### RECORDS SHOWN
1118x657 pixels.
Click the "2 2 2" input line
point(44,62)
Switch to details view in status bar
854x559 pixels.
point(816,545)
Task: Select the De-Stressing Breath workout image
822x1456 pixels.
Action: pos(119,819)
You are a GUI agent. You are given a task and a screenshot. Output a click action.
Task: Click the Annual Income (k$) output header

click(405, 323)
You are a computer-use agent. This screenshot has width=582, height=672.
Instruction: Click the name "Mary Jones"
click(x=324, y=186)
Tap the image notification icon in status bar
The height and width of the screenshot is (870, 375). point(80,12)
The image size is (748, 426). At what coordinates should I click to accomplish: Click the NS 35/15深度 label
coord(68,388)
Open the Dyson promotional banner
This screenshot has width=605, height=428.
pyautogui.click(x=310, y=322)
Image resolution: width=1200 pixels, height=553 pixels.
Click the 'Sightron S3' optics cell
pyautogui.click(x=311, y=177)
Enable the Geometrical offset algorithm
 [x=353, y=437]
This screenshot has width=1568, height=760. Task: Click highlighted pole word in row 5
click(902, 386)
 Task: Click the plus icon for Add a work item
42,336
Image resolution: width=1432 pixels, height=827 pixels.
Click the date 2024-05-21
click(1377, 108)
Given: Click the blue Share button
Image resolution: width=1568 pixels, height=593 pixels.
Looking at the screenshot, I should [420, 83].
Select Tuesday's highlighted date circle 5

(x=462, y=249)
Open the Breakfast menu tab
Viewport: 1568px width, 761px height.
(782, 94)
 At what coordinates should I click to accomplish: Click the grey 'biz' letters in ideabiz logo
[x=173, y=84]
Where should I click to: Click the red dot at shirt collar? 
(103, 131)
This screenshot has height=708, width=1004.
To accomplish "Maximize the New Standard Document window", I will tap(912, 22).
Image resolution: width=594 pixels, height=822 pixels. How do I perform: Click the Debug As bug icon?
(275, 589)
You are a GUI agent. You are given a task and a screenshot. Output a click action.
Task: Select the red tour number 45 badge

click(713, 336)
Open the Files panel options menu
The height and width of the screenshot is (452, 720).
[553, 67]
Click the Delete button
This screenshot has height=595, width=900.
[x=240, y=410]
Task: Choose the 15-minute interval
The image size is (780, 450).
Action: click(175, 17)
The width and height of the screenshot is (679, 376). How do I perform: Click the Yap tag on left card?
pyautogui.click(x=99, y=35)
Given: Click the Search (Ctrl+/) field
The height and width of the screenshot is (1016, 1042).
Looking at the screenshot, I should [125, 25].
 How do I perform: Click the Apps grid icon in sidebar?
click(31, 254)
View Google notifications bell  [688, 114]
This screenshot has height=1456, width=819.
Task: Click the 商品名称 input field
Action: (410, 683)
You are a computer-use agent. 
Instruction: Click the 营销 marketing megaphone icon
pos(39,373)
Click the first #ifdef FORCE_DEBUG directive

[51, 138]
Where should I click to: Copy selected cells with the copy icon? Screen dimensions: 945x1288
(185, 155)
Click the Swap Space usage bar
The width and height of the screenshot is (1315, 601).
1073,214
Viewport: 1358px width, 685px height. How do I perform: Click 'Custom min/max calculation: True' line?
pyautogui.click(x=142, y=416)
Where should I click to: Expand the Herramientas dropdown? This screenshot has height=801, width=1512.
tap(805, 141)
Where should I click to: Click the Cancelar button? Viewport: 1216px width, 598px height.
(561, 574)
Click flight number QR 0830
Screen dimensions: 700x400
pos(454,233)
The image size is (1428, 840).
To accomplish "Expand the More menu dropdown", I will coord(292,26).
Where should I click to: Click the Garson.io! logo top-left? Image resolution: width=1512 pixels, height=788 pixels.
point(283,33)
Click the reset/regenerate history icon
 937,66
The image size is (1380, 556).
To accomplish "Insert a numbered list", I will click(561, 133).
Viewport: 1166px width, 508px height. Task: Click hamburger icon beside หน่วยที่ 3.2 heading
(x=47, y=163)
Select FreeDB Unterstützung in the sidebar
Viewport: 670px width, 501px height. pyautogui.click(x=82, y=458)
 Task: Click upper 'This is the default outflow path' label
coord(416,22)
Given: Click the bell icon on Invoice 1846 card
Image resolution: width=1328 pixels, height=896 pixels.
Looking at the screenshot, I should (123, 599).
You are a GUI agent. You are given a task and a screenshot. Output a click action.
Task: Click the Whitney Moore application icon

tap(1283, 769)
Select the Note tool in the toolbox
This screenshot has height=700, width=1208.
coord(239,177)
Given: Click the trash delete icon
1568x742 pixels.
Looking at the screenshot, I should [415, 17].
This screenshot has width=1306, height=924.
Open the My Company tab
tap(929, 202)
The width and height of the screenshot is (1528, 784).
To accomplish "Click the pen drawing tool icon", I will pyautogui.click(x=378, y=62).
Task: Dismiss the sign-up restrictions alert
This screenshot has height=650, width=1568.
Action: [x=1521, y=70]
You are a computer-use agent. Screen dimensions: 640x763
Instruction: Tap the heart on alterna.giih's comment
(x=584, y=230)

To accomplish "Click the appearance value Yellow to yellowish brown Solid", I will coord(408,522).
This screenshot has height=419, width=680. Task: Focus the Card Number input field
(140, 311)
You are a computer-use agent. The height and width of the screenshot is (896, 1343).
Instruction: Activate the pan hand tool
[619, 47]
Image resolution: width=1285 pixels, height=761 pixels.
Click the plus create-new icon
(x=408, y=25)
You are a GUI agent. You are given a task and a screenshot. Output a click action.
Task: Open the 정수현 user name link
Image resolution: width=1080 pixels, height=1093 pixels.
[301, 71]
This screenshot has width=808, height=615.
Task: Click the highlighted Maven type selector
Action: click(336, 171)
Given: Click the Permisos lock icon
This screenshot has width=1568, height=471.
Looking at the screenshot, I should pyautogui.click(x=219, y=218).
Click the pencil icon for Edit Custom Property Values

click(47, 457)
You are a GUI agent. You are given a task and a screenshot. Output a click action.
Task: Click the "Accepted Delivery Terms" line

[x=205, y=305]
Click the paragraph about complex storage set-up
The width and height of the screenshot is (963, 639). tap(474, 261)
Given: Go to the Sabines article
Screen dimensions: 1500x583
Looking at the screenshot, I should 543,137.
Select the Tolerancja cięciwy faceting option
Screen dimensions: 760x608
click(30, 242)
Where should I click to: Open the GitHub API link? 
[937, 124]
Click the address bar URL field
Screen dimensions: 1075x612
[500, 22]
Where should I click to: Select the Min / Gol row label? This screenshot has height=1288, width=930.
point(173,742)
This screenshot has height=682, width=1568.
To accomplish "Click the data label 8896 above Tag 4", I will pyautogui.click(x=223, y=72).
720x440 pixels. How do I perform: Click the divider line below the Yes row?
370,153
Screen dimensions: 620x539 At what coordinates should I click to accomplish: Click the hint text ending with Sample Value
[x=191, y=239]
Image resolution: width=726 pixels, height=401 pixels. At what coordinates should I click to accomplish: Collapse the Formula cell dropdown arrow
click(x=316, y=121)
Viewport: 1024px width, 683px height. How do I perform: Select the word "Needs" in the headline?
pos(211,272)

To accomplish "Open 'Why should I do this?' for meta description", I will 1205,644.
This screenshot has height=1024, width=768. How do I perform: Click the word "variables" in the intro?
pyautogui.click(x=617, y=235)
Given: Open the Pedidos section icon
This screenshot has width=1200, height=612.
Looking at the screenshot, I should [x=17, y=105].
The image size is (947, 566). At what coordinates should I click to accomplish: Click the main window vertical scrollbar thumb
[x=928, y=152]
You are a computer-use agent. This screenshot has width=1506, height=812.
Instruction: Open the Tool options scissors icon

### TASK TO COMPLETE
The lines to return are those in the entries above that include "menu".

### RESULT BELOW
Open the Breakfast menu tab
Open the Files panel options menu
To accomplish "Expand the More menu dropdown", I will coord(292,26).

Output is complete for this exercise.